▼

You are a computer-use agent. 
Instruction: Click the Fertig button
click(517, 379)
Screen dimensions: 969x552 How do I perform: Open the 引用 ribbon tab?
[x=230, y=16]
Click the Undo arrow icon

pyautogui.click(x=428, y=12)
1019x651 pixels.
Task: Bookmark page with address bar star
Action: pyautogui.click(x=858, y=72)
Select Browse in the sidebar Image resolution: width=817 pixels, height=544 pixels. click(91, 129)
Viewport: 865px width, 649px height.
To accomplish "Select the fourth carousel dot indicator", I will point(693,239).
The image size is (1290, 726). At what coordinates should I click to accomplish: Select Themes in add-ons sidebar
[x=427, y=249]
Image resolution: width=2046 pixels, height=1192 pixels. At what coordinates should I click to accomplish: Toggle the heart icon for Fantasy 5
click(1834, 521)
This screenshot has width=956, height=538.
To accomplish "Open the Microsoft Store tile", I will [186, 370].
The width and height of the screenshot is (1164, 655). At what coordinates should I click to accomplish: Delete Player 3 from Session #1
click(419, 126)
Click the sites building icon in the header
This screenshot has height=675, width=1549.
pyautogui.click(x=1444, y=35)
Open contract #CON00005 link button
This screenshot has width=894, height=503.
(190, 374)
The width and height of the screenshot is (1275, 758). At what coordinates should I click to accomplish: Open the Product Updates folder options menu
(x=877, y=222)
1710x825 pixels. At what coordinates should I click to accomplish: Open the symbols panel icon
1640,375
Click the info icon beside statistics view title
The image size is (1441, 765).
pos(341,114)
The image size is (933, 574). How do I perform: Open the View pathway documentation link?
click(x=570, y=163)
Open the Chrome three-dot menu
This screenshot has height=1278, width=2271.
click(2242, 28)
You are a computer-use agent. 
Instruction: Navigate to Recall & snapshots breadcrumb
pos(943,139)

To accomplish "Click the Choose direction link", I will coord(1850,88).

▲

Only the lines from the one with "This screenshot has width=894, height=503." through the end of the listing should be output, exactly as they appear.

This screenshot has width=894, height=503.
(190, 374)
The width and height of the screenshot is (1275, 758). At what coordinates should I click to accomplish: Open the Product Updates folder options menu
(x=877, y=222)
1710x825 pixels. At what coordinates should I click to accomplish: Open the symbols panel icon
1640,375
Click the info icon beside statistics view title
The image size is (1441, 765).
pos(341,114)
The image size is (933, 574). How do I perform: Open the View pathway documentation link?
click(x=570, y=163)
Open the Chrome three-dot menu
This screenshot has height=1278, width=2271.
click(2242, 28)
You are a computer-use agent. 
Instruction: Navigate to Recall & snapshots breadcrumb
pos(943,139)

To accomplish "Click the Choose direction link", I will coord(1850,88).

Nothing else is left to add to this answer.